** begin RECORDS FOR THE EXERCISE **

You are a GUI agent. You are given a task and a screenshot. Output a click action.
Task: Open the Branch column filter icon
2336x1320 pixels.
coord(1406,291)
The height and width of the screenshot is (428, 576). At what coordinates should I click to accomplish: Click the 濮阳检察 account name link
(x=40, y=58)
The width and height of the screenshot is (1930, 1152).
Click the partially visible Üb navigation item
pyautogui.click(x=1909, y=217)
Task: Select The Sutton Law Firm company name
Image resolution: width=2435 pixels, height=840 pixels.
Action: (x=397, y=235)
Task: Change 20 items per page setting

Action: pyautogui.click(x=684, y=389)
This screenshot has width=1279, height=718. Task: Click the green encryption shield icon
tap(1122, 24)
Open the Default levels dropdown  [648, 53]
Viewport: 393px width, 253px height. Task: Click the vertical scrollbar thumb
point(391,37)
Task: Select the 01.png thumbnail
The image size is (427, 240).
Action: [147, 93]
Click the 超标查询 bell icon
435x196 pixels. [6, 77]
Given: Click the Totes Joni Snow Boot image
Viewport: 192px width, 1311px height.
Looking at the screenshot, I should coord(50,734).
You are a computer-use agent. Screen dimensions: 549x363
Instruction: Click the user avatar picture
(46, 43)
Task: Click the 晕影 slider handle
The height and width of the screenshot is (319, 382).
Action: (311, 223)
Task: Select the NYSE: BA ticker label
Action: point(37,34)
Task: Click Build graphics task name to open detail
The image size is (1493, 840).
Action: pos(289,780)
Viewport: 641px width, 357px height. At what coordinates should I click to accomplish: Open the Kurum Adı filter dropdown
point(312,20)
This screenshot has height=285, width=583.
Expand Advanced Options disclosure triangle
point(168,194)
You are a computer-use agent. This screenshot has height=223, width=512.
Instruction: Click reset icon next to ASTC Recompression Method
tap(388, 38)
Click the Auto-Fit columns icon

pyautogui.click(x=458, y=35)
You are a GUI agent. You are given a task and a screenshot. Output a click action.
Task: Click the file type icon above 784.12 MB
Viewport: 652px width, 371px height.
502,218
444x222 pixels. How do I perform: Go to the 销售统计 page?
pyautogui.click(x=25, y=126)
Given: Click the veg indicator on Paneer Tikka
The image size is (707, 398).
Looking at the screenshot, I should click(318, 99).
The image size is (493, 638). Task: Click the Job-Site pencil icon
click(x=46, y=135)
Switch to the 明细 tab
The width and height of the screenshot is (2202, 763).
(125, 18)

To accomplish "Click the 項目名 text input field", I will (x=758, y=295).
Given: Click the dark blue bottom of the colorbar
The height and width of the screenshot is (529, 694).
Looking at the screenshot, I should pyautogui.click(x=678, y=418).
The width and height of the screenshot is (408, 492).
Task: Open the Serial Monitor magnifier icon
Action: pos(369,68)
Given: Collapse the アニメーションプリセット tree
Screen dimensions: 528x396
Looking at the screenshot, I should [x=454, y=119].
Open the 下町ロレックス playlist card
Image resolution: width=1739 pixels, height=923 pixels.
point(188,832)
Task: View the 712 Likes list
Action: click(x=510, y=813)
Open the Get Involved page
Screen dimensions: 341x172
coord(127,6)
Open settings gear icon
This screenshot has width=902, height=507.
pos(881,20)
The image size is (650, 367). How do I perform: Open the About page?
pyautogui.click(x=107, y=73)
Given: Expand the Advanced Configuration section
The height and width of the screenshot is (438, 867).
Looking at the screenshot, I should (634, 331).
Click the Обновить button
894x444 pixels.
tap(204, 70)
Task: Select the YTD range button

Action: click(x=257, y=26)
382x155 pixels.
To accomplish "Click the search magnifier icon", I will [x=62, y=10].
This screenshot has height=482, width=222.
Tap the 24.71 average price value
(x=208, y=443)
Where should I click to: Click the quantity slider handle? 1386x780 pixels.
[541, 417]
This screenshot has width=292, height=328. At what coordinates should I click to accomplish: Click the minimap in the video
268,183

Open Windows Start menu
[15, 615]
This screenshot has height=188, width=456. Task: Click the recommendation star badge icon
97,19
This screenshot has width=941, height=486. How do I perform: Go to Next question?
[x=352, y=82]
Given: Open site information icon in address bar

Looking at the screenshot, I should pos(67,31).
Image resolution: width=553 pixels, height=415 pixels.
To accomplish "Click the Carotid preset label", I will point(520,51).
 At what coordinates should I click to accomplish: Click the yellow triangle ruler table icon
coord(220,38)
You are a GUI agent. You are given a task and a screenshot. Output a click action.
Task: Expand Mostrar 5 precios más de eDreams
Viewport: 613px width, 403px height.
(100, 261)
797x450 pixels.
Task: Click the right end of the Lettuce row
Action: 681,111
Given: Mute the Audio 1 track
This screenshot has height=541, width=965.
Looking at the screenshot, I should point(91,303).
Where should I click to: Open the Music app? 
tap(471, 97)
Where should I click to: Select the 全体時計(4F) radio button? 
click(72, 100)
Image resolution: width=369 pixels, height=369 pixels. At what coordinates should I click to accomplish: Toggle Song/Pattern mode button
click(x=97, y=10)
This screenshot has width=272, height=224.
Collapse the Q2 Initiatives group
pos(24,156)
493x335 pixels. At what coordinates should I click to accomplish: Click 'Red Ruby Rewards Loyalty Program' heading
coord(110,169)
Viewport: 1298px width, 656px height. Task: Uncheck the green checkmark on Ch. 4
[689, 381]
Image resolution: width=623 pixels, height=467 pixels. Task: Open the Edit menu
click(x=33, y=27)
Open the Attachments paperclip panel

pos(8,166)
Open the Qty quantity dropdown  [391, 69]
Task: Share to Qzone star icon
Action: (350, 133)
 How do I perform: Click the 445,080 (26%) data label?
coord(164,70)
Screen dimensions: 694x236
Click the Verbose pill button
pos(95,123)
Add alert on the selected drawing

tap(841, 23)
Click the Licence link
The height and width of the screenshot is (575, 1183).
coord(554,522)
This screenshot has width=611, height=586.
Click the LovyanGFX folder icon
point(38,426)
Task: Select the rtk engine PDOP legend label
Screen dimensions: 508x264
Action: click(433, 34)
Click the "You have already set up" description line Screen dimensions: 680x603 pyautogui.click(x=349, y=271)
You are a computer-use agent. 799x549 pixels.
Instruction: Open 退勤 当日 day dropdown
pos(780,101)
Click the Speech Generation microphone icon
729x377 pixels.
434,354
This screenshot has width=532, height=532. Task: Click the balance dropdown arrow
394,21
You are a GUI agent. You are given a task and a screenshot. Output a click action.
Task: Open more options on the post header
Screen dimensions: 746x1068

** end RECORDS FOR THE EXERCISE **

### SET EXERCISE:
Scale every coordinate in the answers by 1.65, rounding to whole numbers with halves going up, and write out in full every line from the start of the material through the line with "Open the Default". Numbers outside the answers stay as they are.

### EXPECTED ANSWER:
You are a GUI agent. You are given a task and a screenshot. Output a click action.
Task: Open the Branch column filter icon
2336x1320 pixels.
coord(2320,480)
The height and width of the screenshot is (428, 576). At what coordinates should I click to accomplish: Click the 濮阳检察 account name link
(x=66, y=96)
The width and height of the screenshot is (1930, 1152).
Click the partially visible Üb navigation item
pyautogui.click(x=3150, y=358)
Task: Select The Sutton Law Firm company name
Image resolution: width=2435 pixels, height=840 pixels.
Action: (x=655, y=388)
Task: Change 20 items per page setting

Action: pyautogui.click(x=1129, y=642)
This screenshot has width=1279, height=718. Task: Click the green encryption shield icon
tap(1851, 40)
Open the Default levels dropdown  [1069, 87]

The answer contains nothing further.